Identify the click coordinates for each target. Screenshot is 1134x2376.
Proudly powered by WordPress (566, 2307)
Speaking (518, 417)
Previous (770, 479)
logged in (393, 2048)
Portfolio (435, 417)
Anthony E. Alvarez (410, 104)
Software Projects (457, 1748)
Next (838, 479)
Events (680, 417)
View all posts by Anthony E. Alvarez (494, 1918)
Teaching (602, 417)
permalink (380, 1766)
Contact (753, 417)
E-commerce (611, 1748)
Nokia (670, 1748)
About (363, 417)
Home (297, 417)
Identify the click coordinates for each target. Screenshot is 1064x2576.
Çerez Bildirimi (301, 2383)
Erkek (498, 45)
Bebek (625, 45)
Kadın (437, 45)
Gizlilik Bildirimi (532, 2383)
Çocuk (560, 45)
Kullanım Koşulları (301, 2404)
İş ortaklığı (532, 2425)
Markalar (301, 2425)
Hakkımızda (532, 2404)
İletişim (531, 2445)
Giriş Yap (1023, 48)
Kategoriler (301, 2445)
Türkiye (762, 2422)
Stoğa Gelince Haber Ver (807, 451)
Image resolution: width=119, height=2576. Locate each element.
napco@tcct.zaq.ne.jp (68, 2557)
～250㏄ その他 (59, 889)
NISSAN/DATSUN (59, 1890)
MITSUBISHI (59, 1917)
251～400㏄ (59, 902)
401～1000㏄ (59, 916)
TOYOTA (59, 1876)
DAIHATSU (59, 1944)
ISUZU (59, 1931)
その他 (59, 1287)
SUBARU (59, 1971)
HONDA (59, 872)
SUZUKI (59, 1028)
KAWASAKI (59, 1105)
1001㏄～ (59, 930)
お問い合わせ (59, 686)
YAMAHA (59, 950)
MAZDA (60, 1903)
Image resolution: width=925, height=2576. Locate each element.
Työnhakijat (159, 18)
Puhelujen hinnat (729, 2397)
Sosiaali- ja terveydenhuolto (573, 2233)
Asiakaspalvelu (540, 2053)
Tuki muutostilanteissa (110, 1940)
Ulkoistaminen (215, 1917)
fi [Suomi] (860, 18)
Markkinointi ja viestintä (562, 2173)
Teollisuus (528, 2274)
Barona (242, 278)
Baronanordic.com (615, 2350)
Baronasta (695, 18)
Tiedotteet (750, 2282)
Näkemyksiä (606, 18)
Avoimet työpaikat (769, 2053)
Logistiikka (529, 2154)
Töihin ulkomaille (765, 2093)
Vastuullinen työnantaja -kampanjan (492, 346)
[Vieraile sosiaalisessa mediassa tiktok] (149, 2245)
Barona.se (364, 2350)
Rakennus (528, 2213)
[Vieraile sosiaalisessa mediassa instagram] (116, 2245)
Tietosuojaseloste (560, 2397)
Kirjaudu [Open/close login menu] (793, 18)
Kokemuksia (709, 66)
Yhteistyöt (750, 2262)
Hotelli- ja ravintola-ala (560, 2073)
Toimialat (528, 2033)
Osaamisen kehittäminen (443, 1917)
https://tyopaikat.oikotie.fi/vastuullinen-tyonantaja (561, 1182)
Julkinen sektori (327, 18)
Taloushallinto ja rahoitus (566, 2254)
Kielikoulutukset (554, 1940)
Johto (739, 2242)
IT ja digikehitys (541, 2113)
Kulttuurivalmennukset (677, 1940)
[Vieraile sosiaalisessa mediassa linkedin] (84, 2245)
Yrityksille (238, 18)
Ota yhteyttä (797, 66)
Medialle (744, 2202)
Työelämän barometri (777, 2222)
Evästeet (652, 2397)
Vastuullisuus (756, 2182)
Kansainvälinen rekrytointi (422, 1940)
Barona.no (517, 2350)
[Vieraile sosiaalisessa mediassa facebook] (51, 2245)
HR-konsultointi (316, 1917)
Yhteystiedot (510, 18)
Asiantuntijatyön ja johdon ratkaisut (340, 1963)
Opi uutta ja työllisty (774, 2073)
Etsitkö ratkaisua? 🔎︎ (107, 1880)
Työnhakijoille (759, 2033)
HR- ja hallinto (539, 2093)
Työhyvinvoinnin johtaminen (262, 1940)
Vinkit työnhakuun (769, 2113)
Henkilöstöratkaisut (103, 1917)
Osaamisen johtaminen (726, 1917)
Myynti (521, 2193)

------------------------------------

*Instruction*:
Gather every line from the entries above that contains the string "Image", and reproduce each such line in full.

*Task output*:
Image resolution: width=119, height=2576. Locate each element.
Image resolution: width=925, height=2576. Locate each element.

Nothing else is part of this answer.